Roger Mbassa Ndine frappe sa poulpe tel un chrétien qui confesse ses péchés devant un religieux catholique. La confession du maire de la ville de Douala est connue de tous les habitants de cette métropole économique. « Je crois pouvoir dire que le problème de la gestion des ordures ménagères est réel. L’exécutif a pris ce problème à-bras-le corps. C’est un problème d’une complexité extrême. Chacun émet des idées, mais des solutions faciles. Chacun de nous doit considérer ce problème comme une urgence absolue. »
C’est que, depuis de très longues années déjà, (plus trois ans), la capitale économique du Cameroun a pris un nouveau décor. Des tas d’ordures ménagères ne passent pas inaperçus. Pour essayer de dissimuler cette situation, il arrive que des inconnus mettent du feu dans ces dépôts d’ordures, ce qui pollue encore plus l’environnement.
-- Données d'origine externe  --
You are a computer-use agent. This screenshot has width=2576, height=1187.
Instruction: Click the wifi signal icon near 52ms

Roger Mbassa Ndine a une idée qui le convainc. Pour lui, il faut plus de moyens financiers, que la mairie de la ville gérera, quid à céder quelques pouvoirs aux différentes mairies d’arrondissement. « Dès janvier 2026, deux opérateurs viendront à la rescousse », a-t-il confié le 31 décembre 2025 lors du vote du budget 2026 de la Communauté urbaine de Douala (CUD), un budget évalué en recettes et dépenses à 66 milliards de FCFA.
Ce budget, soutient le maire de la ville, doit contribuer à remettre Douala dans un état de d’assainissement acceptable. « Il y a un aspect clé du problème, la sensibilisation. Les autorités politiques, religieuses, traditionnelles doivent beaucoup sensibiliser pour la collecte et l’acheminement des ordures. Nous avons besoin qu’une solution soit identifiée et mise en œuvre », souligne le maire de la ville de Douala.
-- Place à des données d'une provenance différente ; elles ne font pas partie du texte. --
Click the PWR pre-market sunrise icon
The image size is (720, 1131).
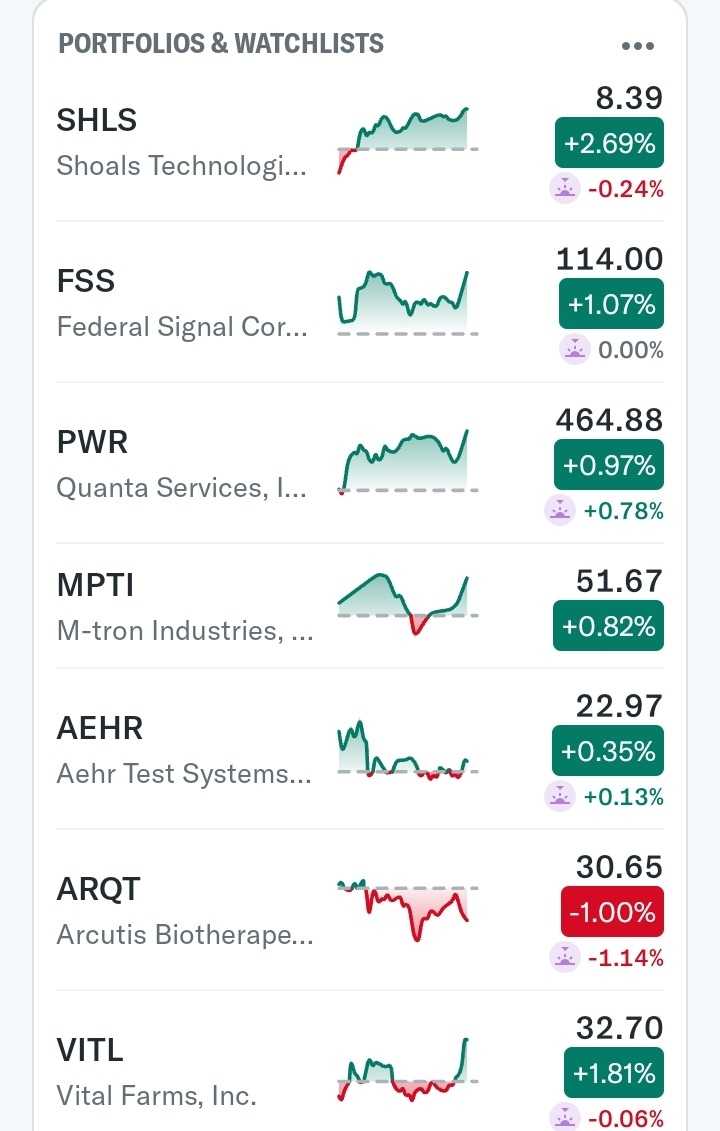(559, 510)
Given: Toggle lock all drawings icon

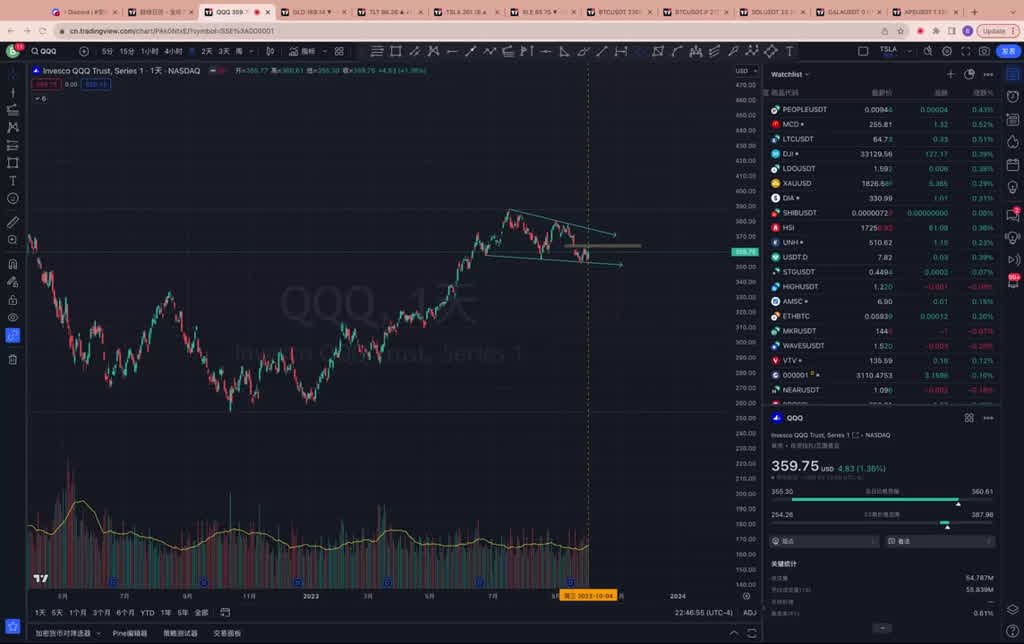Looking at the screenshot, I should click(13, 299).
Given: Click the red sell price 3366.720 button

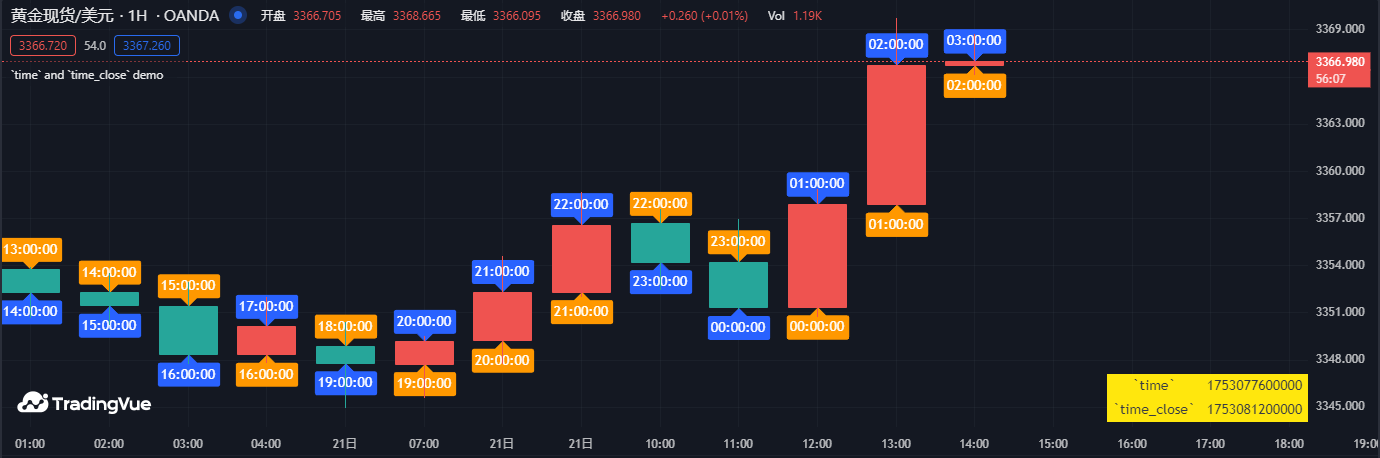Looking at the screenshot, I should point(43,45).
7 milliards FCFA & Denise Fampou
A la communauté urbaine de Douala (CUD), une ligne de 7 milliards de FCFA a été ouverte essentiellement dédiée à la gestion des déchets. Mais ces fonds, de l’avis de Roger Mbassa Ndine, doivent être gérés par le super maire de la capitale économique. Denise Fampou, maire de Douala 2e a sa conviction. S’il y a des financements, ils doivent être générés par chacun des maires des six arrondissements du département du Wouri.
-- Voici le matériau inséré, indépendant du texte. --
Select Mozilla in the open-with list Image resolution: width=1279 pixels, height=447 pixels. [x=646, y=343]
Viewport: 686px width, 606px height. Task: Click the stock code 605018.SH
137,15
La posture de la maire s’explique. Denise Fampou a en effet doté sa mairie de trois camions bennes, douze tricycles, deux tractopelles, des bacs à ordures. Pour que tous ces équipements soient gérés à bons escient, un personnel. Si donc un appui de financements lui est fait, elle soutient qu’elle pourrait aller plus loin dans sa lutte contre les détritus à Douala 2e. Cette vision-là n’accroche pas beaucoup Roger Mbassa Ndine.
En dehors de cette divergence de vues sur la gestion des fonds destinés à la gestion des ordures dans la capitale économique, la maire de Douala 2e pointe du doigt des lenteurs excessives à la décharge de Nyalla, arrondissement de Douala 3 e. Déjà saturée, il est décrié que des camionneurs passent de très longues heures avant d’arriver au point final où le contenu de la benne est déversé. Pour Roger Mbassa, la solution à ce blocage sera complètement réglée avec le temps, lorsque la nouvelle décharge (voir ici) sera totalement disponible.
A la CUD, l’on a annonce que quatre bureaux d’études ont été retenus pour un mandat de cinq ans chacun, pour un montant global de plus de 4,6 milliards de FCFA dans l’optique de collecter des ordures. Le lot 1 est à RID SARL (1,27 milliard de FCF), le lot numéro 2 à KB SAP Consulting (1,20 milliard de FCFA), le lot 3 à Dynamic SARL (957 millions de FCFA), le Lot 4 à Creaconsult (1,22 milliard de FCFA). Pour maximiser la lutte anti ordures ménagères, la CUD dévoile qu’elle une dotation de 100 millions de FCFA aux communes d’arrondissement. Un appui financier qui devra être repartis à des associations diverses en vue de la propreté dans la capitale économique.